Consider, you’ve got your 23andMe results and have enjoyed reading about your variants. However, one day, you read about a new variant that has been linked to a particular trait.
You have access to your raw data from 23andMe so you can check whether the variant is present. However, the chip does not contain the data needed to check for the variant.
At this stage, you may be thinking that the only way to detect that variant is to get another DNA test. Well, you’d be wrong.
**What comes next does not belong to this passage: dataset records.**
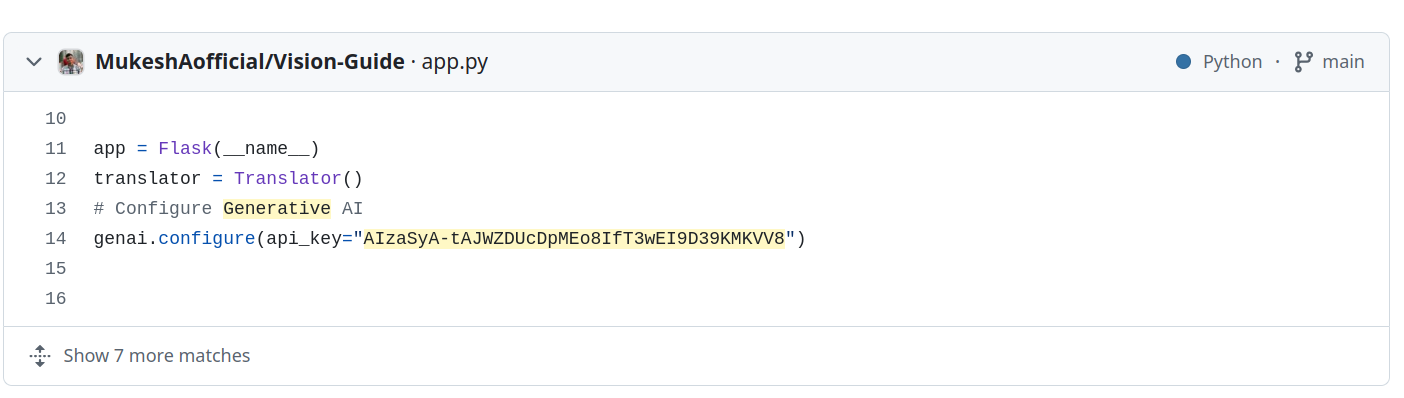Go to line number 12

click(55, 179)
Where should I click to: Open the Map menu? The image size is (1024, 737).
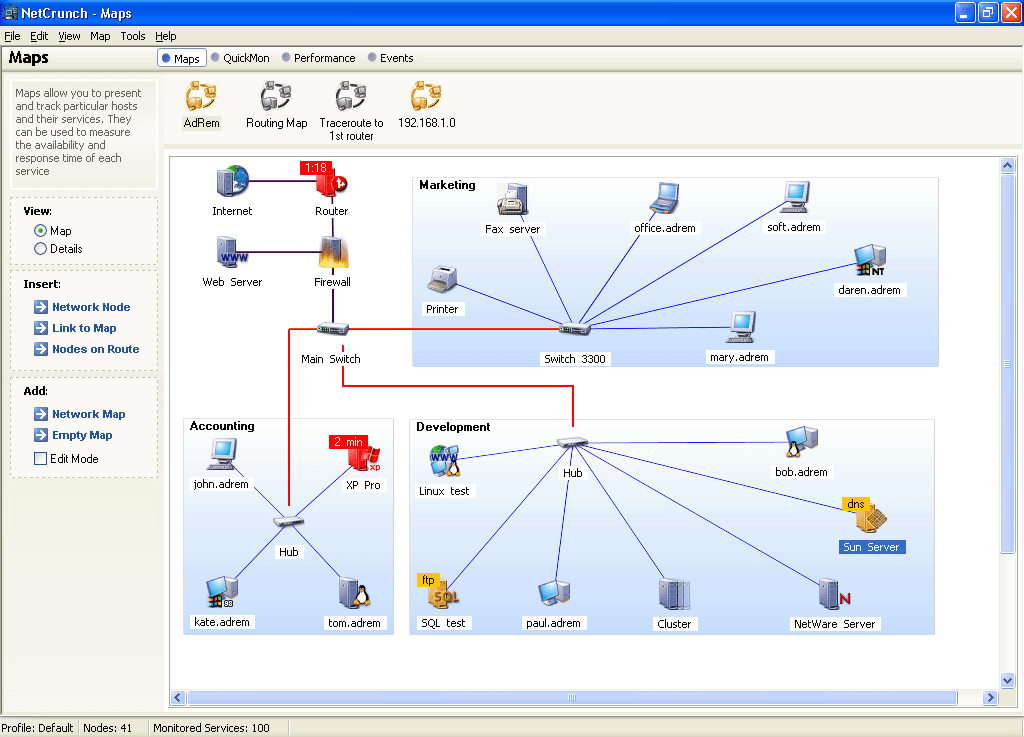(x=100, y=36)
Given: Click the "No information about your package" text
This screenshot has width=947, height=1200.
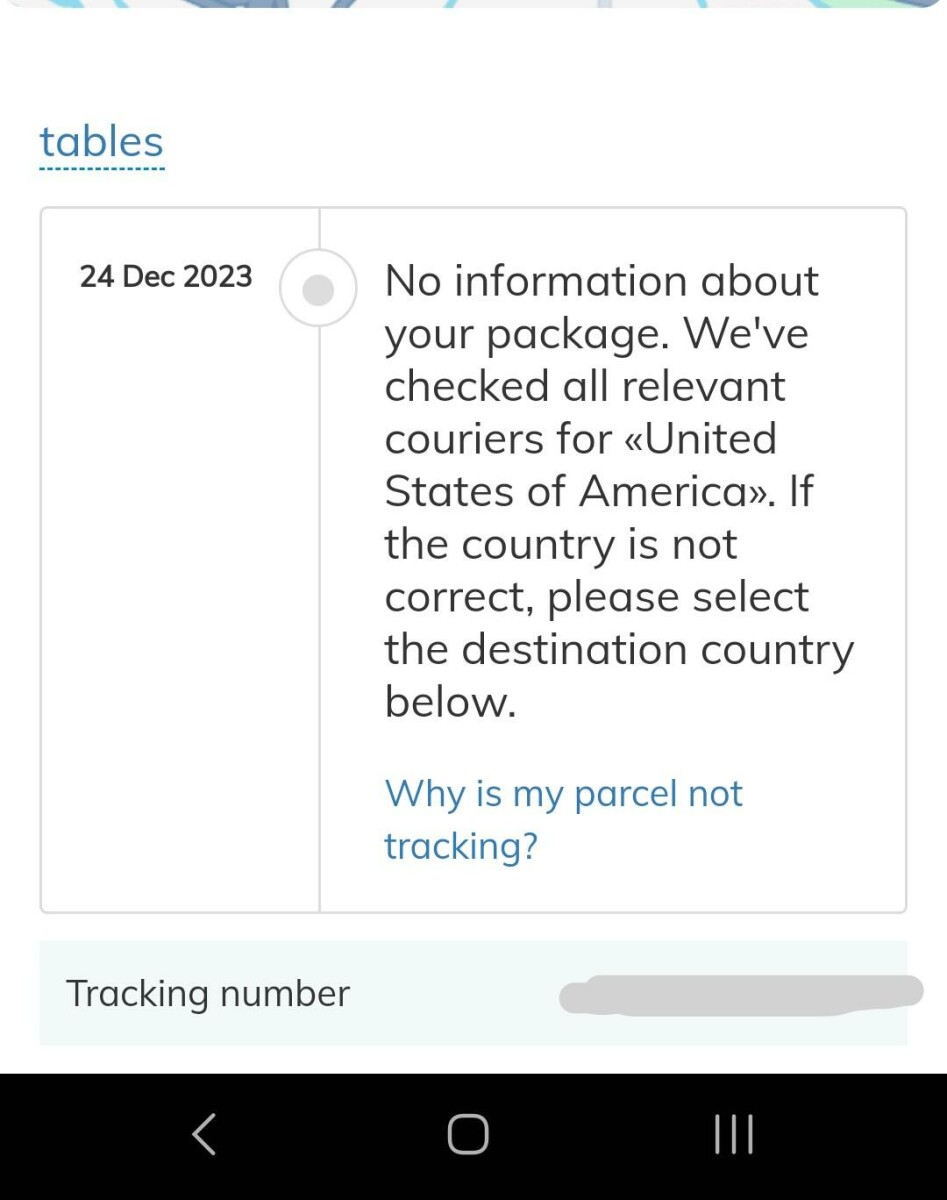Looking at the screenshot, I should (x=601, y=281).
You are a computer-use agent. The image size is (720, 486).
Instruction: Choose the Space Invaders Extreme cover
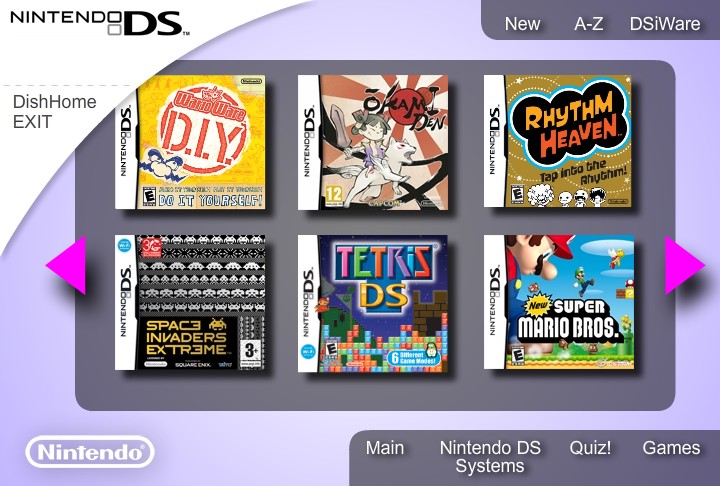pos(190,303)
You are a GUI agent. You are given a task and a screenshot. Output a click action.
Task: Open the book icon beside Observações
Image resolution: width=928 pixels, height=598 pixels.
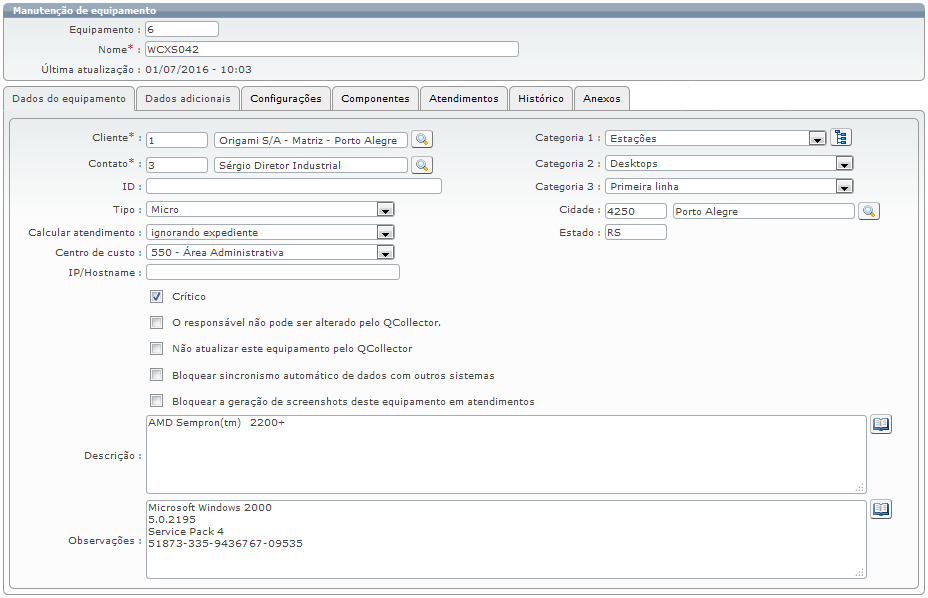(880, 509)
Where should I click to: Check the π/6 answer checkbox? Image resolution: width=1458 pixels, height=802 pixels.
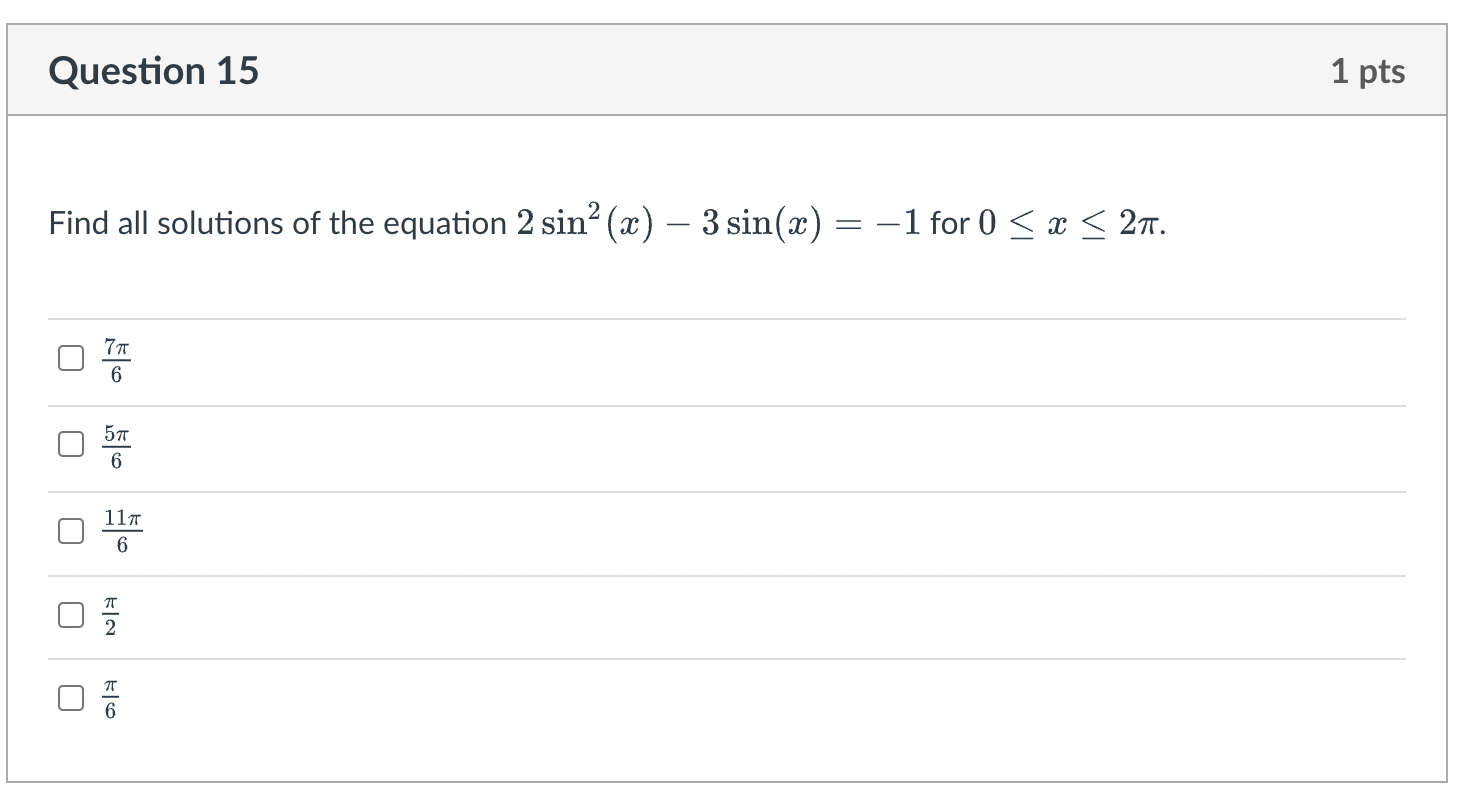(x=69, y=698)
A process called imputation can help us predict genotypes that are not identified by a test.
How Does Imputation Work?
Imputation requires two ingredients. The first is your genotype data from a genotyping chip. This is what you get in your raw data.
The second part is a reference panel. This comes from large-scale genome sequencing projects like 1000Genomes or HapMap projects.
The reference panel has data from hundreds and thousands, often millions of different people. With imputation, the software looks for a reference sample that shares SNPs with you.
It is likely that somewhere way back you share a common ancestor with this reference sample. With this information, the computer program can look for the desired variant on the reference sample and use this information to predict what your result would look like.
The process of imputing doesn’t rely on a single match with the reference sample. Instead, it creates a bit of a mosaic using pieces of reference data to match your results as closely as possible.
Imputation Programs
There are several imputation programs and software available that can make predictions based on your DNA.
Each imputation program will have its own features but they all give roughly similar results.
Some programs to check out include:
- MaCH
- BEAGLE
- fastPHASE
- IMPUTE2
Why is Imputation Useful?
Well, the major benefit of imputation is the fact that it can allow you to continuously examine your DNA and make predictions based on the most recent discoveries.
23andMe does offer update services however, they charge a fee for this. With free imputation software like the ones we’ve suggested above, you can remain updated.
Imputation software is only useful if it is accurate. You will need to research the accuracy of your chosen software. We have used IMPUTE2 and can speak to its accuracy.
In our tests, the software came back with 97.58% accuracy. This is impressive but we must also remember that even such a high level of accuracy will still result in 1 in 40 inaccuracies. It’s an unfortunate fact of the system.
The other thing to be aware of is that populations with limited reference markers will find imputation much less accurate. If there are fewer participants of your ancestry in these mass sample reference populations then it will have a harder time predicting the missing genomic data.